Abstract

Abstract INTRODUCTION Leptomeningeal metastases (LM) is a clinical complication that occurs when cancer cells invade the leptomeninges and cerebrospinal fluid of patients with malignant tumors. Once diagnosed, limited treatment options exist, and survival is poor. Rhenium-186 Nanoliposome (186RNL) is a liposomal encapsulated beta emitter with a short path length of 1.8 mm, thereby allowing high specific activity brachytherapy with limited exposure to surrounding tissues. METHODS Preclinical efficacy was assessed using C6-Luc glioma cells in Wistar rats or MDA-MB-231 in Athymic Nude Rats via intraventricular injection. At 15 days post inoculation the animals were treated with 0.69 mCi of 186RNL. Absorbed doses were assessed with gamma camera imaging at 0h, 24h, and 48h post-treatment. Tumor growth was assessed by luciferase bioluminescence.
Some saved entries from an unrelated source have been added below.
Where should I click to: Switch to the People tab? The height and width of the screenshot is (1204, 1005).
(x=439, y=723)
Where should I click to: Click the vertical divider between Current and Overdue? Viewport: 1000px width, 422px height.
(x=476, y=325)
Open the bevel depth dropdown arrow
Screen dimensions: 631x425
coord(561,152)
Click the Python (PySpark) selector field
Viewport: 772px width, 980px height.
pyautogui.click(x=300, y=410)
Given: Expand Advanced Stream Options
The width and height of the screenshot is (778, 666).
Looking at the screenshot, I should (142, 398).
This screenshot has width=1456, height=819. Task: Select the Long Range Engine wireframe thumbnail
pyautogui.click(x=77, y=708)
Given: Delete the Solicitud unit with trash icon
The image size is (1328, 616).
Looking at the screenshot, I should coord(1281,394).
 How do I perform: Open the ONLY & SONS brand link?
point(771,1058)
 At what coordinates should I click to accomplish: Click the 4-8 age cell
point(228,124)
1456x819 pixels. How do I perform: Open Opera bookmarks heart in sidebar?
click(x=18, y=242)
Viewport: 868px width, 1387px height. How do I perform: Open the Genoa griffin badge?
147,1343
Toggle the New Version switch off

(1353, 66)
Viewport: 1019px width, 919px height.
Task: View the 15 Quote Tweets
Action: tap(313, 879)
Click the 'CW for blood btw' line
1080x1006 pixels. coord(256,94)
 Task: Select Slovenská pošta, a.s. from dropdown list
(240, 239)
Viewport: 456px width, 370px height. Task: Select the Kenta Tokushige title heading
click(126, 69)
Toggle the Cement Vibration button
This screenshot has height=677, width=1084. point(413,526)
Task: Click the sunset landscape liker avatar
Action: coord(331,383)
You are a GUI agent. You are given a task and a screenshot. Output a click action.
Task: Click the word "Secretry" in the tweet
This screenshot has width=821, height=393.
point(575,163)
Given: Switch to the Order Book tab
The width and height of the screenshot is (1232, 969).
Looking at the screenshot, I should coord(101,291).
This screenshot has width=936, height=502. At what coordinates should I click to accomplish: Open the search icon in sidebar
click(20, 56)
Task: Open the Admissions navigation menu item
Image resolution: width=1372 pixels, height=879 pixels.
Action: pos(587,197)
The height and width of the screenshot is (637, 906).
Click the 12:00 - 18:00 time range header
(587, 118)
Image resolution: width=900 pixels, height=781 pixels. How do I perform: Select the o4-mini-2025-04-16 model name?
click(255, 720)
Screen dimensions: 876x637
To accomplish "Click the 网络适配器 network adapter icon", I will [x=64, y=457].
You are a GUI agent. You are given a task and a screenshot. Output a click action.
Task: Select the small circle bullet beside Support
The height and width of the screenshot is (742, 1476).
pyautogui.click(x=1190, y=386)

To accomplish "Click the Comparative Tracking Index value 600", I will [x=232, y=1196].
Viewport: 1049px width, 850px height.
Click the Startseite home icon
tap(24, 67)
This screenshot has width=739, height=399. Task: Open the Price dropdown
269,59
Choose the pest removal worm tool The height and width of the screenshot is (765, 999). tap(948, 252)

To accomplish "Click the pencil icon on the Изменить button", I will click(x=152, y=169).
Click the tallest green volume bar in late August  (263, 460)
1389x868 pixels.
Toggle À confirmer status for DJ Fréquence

A multicenter phase 1/2a dose (3 + 3 design) escalation trial was then initiated with 186RNL in LM patients to determine the maximum feasible dose, overall response rate (ORR) and overall survival distribution. RESULTS A significant difference in survival between the control and treatment groups (n = 8 each) was observed in the C6/Wistar model at 2 weeks post treatment, with 50% survival in the control group and 100% survival in the treatment group (p = 0.0087). Similar efficacy was observed in the MDA-MB-236/Athymic model. Thus far two patients have received 186RNL with 6.6 mCi in 5ml via Ommaya reservoir. Post treatment imaging shows full CSF distribution by 4 hours and persistence of activity through 7 days following administration. The dose was well-tolerated with no related AEs through day 56 following treatment. CSF cell count by BioCept analysis was reduced by > 90% with durability through day 28. CONCLUSION Intraventricular delivered 186RNL is promising for treatment of LM, with very early evidence of efficacy in patients. Enrollment is ongoing.